Knowing what doctors in Canada go through, I am always surprised when I meet yet another doctor immigrant, fresh with enthusiasm and no clue what awaits them. I wonder if I should be the one to break the dream bubble. I politely ask, “So what made you choose Canada?”
“When I visited the embassy, I was told there was a huge shortage of doctors and shown press clippings that spoke of the shortage. I thought this would be an ideal place to migrate to.”
What the “sales” team of officials representing Canada didn’t tell them was that it would take an eternity for them to practise medicine here, even if they passed the medical exams, because they have to also complete a necessary, but hard-to-get, residency — if they are lucky enough to get it at all!

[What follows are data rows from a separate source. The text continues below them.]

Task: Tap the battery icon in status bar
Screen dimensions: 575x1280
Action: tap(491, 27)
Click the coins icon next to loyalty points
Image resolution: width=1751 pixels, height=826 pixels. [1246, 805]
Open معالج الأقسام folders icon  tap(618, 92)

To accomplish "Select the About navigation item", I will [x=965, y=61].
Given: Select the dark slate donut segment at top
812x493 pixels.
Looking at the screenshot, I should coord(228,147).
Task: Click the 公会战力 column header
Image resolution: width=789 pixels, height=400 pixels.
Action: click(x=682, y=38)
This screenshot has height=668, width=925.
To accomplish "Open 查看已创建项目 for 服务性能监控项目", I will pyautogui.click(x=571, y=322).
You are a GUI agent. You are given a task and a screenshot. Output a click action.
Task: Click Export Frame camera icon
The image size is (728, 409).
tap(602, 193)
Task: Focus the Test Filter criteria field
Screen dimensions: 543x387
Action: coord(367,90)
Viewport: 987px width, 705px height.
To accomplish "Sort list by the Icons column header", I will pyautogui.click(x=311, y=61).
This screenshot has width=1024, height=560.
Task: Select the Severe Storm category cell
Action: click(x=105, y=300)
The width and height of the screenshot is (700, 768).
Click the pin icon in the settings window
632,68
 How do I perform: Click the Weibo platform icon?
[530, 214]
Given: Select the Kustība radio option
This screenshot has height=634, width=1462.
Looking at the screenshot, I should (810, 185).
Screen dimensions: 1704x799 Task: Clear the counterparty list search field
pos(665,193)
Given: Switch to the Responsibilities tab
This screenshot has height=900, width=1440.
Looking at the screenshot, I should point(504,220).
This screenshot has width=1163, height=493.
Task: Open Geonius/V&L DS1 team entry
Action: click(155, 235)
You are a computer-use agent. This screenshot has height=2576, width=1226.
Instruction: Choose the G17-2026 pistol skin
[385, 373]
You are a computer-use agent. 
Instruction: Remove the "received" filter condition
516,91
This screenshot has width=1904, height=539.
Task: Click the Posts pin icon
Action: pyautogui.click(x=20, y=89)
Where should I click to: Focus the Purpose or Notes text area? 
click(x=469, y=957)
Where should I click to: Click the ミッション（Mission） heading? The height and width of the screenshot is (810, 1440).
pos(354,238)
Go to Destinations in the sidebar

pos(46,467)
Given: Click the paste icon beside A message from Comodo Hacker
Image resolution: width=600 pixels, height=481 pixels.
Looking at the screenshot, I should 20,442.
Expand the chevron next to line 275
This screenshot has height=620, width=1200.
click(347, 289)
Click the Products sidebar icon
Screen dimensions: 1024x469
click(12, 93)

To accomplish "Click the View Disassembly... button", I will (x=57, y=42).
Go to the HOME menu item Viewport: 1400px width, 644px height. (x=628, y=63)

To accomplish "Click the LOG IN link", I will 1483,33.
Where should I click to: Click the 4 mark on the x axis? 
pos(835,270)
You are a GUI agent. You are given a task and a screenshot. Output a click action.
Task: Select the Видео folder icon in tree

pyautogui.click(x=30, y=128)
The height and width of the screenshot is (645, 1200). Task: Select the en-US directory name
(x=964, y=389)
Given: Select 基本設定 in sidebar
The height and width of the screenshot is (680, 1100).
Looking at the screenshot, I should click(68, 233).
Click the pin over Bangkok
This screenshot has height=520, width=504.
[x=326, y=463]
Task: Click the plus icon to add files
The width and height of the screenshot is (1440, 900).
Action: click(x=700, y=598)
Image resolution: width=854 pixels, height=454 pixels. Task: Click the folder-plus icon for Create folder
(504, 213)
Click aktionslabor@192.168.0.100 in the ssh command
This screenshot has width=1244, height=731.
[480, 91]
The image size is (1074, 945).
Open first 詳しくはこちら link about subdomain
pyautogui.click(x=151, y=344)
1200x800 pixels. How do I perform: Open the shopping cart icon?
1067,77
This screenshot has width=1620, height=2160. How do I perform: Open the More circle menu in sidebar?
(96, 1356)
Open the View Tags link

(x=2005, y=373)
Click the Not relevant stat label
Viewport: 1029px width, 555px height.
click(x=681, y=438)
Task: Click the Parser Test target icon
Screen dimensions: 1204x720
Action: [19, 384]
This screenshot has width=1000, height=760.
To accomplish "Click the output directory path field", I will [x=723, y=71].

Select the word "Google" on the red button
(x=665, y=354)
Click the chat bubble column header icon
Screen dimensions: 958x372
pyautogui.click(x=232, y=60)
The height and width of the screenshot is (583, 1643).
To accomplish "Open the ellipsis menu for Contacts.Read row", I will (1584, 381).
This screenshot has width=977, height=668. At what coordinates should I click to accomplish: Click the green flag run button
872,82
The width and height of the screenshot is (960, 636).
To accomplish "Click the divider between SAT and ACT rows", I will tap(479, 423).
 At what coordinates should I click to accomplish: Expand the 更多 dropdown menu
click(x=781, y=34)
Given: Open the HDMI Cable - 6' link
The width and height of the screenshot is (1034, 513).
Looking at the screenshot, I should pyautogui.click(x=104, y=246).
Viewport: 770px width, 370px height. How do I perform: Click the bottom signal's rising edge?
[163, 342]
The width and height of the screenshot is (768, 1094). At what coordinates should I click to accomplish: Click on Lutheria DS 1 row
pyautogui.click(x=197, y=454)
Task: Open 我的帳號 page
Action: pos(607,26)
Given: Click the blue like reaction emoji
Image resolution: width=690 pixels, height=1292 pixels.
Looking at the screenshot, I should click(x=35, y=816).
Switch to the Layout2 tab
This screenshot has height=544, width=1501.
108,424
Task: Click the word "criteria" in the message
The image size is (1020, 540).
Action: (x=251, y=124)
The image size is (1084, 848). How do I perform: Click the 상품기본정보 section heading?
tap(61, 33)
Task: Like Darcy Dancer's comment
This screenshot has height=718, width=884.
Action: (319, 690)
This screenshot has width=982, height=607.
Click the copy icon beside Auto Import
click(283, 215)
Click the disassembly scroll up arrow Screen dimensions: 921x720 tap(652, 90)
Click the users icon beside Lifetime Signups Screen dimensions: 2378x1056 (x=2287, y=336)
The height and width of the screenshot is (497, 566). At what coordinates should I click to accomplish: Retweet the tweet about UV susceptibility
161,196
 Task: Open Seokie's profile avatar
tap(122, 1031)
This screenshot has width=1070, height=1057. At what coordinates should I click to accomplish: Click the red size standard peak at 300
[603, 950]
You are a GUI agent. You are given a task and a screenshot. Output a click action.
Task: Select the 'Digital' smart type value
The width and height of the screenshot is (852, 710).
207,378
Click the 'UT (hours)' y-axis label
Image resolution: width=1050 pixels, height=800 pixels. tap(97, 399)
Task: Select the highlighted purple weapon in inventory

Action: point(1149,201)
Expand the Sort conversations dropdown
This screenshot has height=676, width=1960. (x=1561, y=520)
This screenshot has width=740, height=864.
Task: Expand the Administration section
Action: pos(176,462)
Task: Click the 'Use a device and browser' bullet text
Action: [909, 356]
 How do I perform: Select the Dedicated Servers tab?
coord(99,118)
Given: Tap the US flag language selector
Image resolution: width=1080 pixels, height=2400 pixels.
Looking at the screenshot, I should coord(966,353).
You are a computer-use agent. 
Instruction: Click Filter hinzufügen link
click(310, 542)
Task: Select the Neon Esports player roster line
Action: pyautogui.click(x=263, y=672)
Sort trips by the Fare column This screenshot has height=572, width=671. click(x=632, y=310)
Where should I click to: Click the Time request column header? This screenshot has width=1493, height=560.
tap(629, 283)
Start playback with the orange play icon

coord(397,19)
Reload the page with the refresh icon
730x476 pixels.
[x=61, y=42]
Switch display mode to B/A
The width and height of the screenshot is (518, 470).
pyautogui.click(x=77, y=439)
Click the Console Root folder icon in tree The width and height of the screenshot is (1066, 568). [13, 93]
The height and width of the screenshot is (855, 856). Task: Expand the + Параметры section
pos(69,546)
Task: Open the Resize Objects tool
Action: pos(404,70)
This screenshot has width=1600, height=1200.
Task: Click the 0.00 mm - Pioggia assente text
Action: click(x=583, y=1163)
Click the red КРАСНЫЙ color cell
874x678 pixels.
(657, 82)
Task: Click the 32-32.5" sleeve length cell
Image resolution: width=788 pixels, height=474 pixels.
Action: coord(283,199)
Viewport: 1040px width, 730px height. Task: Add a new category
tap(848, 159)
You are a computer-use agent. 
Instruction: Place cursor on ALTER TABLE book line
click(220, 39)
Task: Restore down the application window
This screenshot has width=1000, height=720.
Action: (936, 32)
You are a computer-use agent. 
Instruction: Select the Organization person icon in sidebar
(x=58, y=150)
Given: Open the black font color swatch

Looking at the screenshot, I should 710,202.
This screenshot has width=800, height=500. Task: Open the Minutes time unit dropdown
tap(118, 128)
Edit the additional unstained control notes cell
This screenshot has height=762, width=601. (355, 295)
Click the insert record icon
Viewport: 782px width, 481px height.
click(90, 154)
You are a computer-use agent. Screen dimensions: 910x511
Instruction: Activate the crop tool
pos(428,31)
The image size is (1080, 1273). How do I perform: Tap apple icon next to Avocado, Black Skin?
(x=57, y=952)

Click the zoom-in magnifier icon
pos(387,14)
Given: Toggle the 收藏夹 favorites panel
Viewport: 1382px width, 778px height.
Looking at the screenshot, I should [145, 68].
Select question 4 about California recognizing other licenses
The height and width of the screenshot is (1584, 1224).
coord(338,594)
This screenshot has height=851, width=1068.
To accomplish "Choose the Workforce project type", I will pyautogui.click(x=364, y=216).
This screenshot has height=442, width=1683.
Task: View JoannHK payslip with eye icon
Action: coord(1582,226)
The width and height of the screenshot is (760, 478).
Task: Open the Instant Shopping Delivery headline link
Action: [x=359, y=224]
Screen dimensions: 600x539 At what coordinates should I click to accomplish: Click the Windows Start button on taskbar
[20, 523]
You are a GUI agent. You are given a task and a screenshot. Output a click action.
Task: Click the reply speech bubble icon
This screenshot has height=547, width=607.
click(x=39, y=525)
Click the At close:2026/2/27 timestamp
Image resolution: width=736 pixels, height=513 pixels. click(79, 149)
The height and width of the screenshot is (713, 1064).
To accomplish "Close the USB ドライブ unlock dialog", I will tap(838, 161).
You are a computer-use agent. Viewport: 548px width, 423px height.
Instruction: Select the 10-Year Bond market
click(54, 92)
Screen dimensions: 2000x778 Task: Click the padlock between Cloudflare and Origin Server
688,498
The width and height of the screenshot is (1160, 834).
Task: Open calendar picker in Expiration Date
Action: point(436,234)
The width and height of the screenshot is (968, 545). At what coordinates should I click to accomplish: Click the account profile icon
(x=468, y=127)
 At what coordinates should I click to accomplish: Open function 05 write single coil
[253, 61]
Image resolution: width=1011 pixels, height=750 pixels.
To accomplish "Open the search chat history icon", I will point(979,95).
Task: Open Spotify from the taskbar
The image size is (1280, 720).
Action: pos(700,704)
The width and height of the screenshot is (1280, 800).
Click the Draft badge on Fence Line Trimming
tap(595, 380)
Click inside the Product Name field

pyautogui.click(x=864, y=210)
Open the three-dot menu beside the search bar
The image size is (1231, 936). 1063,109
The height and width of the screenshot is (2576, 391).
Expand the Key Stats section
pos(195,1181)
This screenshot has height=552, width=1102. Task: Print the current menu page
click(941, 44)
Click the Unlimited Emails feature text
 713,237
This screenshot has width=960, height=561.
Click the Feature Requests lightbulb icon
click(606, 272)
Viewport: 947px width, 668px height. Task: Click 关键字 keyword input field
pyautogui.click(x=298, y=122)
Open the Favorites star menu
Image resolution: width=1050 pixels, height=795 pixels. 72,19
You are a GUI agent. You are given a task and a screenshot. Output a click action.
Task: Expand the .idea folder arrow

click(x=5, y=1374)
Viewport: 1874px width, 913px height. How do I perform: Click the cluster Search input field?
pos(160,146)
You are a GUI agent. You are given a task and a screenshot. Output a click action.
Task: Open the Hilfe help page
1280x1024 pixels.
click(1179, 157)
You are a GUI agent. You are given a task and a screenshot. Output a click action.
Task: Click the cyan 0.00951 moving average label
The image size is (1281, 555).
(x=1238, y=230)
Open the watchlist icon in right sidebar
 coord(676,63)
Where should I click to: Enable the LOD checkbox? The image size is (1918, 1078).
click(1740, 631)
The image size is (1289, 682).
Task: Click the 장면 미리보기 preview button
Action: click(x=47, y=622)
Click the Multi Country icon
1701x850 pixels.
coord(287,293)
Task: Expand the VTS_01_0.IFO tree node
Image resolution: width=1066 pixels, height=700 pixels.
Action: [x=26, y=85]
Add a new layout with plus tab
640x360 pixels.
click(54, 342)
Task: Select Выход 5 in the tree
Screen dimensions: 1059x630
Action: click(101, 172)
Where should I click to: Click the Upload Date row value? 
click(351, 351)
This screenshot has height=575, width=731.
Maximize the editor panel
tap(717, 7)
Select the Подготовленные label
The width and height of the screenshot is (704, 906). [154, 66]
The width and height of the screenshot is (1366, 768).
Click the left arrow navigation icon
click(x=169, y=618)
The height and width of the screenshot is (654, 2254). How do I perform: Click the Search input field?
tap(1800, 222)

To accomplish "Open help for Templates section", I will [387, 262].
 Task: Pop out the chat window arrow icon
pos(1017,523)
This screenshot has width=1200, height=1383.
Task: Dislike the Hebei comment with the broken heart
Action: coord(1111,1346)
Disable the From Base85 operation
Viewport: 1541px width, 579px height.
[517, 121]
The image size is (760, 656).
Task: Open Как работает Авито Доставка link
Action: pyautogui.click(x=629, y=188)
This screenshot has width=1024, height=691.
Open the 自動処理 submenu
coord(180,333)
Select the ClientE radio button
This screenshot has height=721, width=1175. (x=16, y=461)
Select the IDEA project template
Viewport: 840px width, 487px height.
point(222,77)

Documentary filmmaker Jiyar Gol set out to find an answer in Health Care 911: The Plight of Immigrant Medical Doctors. The film features moving stories of immigrant doctors who work in security jobs and other dead-end positions. According to Patrick Coady, coordinator for the BC Internationally Trained Professionals Network, it could take an internationally trained medical graduate (IMG) (read doctor) anywhere from three to 10 years to get a residency. And here’s the amazing fact — only five per cent of these will ever get a residency. The rest spend their lives in dead-end jobs, loathing themselves and a system that has knowingly or unknowingly killed any chance of them being what they were before they came to Canada.
Canada recognizes medical degrees from Britain, Australia, South Africa and New Zealand, but immigrants from these countries represent less than 10 per cent of the total immigrants coming to Canada. For the last few years, health care professionals have been struggling to communicate across language barriers with immigrant patients, particularly ageing parents who aren’t learning English. Why then are we not allowing the approximately thousand doctors who are here already to get their residencies faster? They come from China, India, Iran and other Middle Eastern countries. Exactly where the majority of immigrants come from!
Is there a bias? According to Dr. John Corey, whom we interviewed for a past article on this topic, “The old boys network in Canada is a well-known idea, whether you can prove it or not.”
A report presented by the Association of International Medical Doctors of British Columbia titled: Solutions to the Medical Doctor Shortage in B.C. says:
British Columbia has currently filled 16 of 18 available IMG residencies as of July 1st 2006 … Ontario has 200 IMG residencies and Alberta has 42. At least 600 foreign-trained doctors who have passed provincial medical exams in Ontario were unable to find space in medical schools in 2003; hundreds more cannot access training in order to successfully write exams. Clearly IMGs who live and work in Canada, want to raise their families here and contribute to the growth of the country are an untapped resource that can help address the current medical doctor shortage here in B.C.
It goes on to say that, each year, 10 per cent of B.C.’s IMGs who have completed the national standards exams in Canada go to the United States, other provinces or back to their home country.
I asked a doctor who has now been here for five years what he did by way of due diligence before immigrating; here’s what he said: “When the Government of Canada office tells me that there is a demand for doctors and when I get high numbers on the immigration point scale, why would I believe any other source? To tell me what I don’t want to believe?”
The role of the Citizenship and Immigration Canada (CIC) visa offices should be to disseminate accurate labour market information to prospective immigrants, not to “’sell” them on migrating. We need more equity and transparency in the information process.
The CIC website states: “It is an offence under the Immigration and Refugee Protection Act to knowingly make a false or misleading statement in support of an application for permanent residence in Canada.”
Shouldn’t the requirement to not mislead go both ways?